• _TEXTE À ANALYSER_:
§ §

Si je me permets d’écrire ouvertement sur ce film, c’est tout d’abord car cette fois-ci on ne nous a pas fait signer de clause de confidentialité, j’aurais donc tort de m’en priver. D’autant que, seconde excellente raison de parler du film, celui-ci est tout à fait plaisant. Cette nouvelle comédie de Pierre Salvadori est interprétée par Audrey Tautou, Nathalie Baye et Sami Bouajila. Elle conte les atermoiements amoureux d’un interprète reconverti en homme à tout faire d’un salon de coiffure dans le sud de la France, amoureux de sa patronne, qui elle essaie de gérer la vie sentimentale de sa mère.

§ §

• _JEU DE DONNÉES_:
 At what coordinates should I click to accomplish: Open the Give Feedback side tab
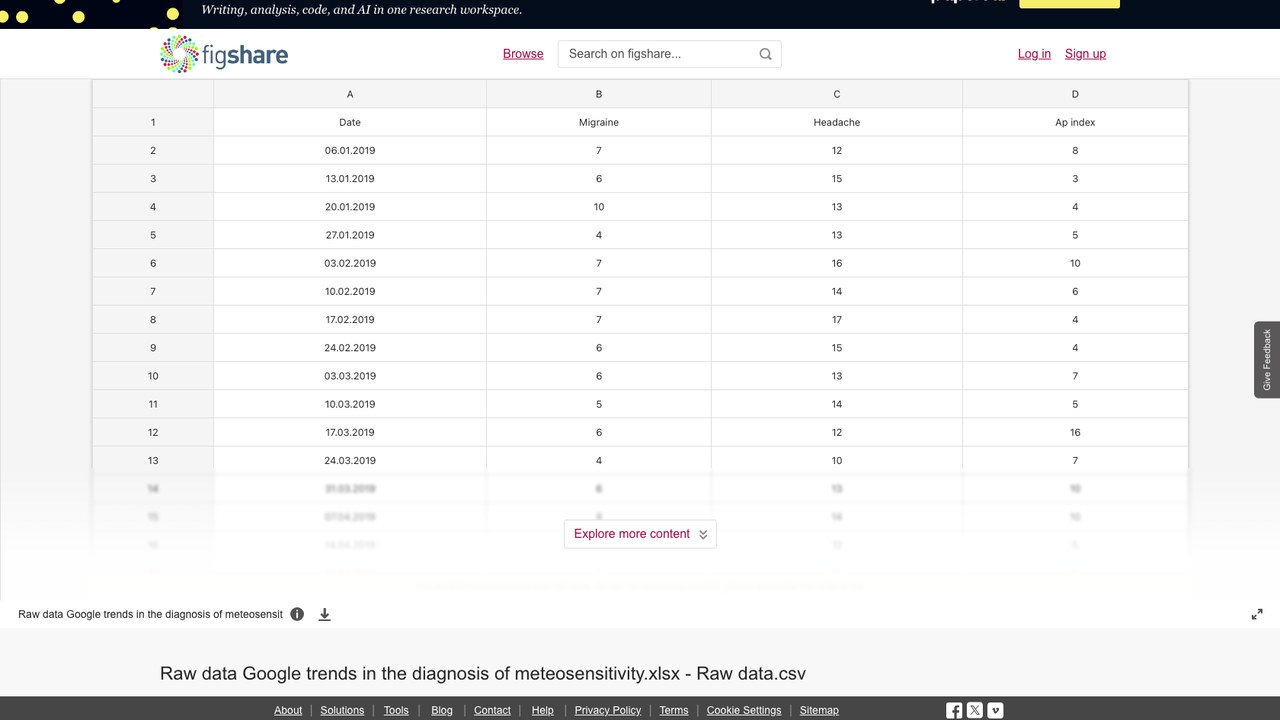click(1267, 360)
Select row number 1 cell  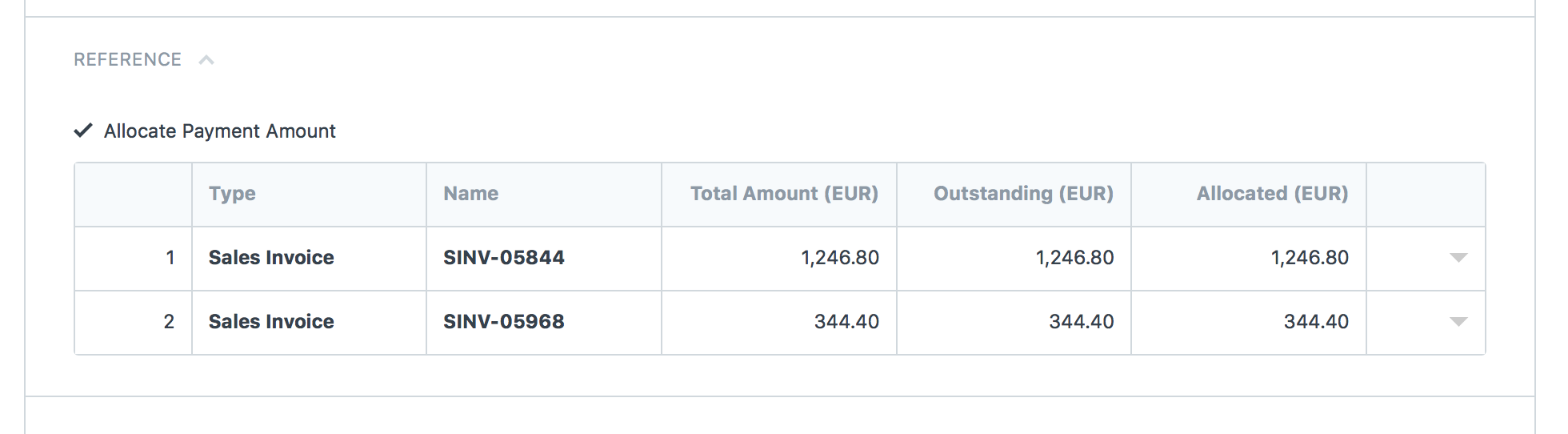pyautogui.click(x=134, y=259)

§ §

• _CONSIGNES DE L'EXERCICE_:
1. Modifiez le passage du texte sur la comédie de Pierre Salvadori compris entre « Si je me permets » et « de sa mère. », bornes incluses, en remplaçant « plaisant » par « agréable ».
2. D'après le texte sur la comédie de Pierre Salvadori, pour quelles raisons est-il possible d'écrire ouvertement sur ce film ? Veuillez répondre en une à trois phrases.

• _RÉPONSES AUX CONSIGNES_:
1.
Si je me permets d’écrire ouvertement sur ce film, c’est tout d’abord car cette fois-ci on ne nous a pas fait signer de clause de confidentialité, j’aurais donc tort de m’en priver. D’autant que, seconde excellente raison de parler du film, celui-ci est tout à fait agréable. Cette nouvelle comédie de Pierre Salvadori est interprétée par Audrey Tautou, Nathalie Baye et Sami Bouajila. Elle conte les atermoiements amoureux d’un interprète reconverti en homme à tout faire d’un salon de coiffure dans le sud de la France, amoureux de sa patronne, qui elle essaie de gérer la vie sentimentale de sa mère.

2. D'abord parce qu'aucune clause de confidentialité n'a été signée cette fois-ci, et il serait donc dommage de s'en priver. Ensuite parce que le film est tout à fait plaisant.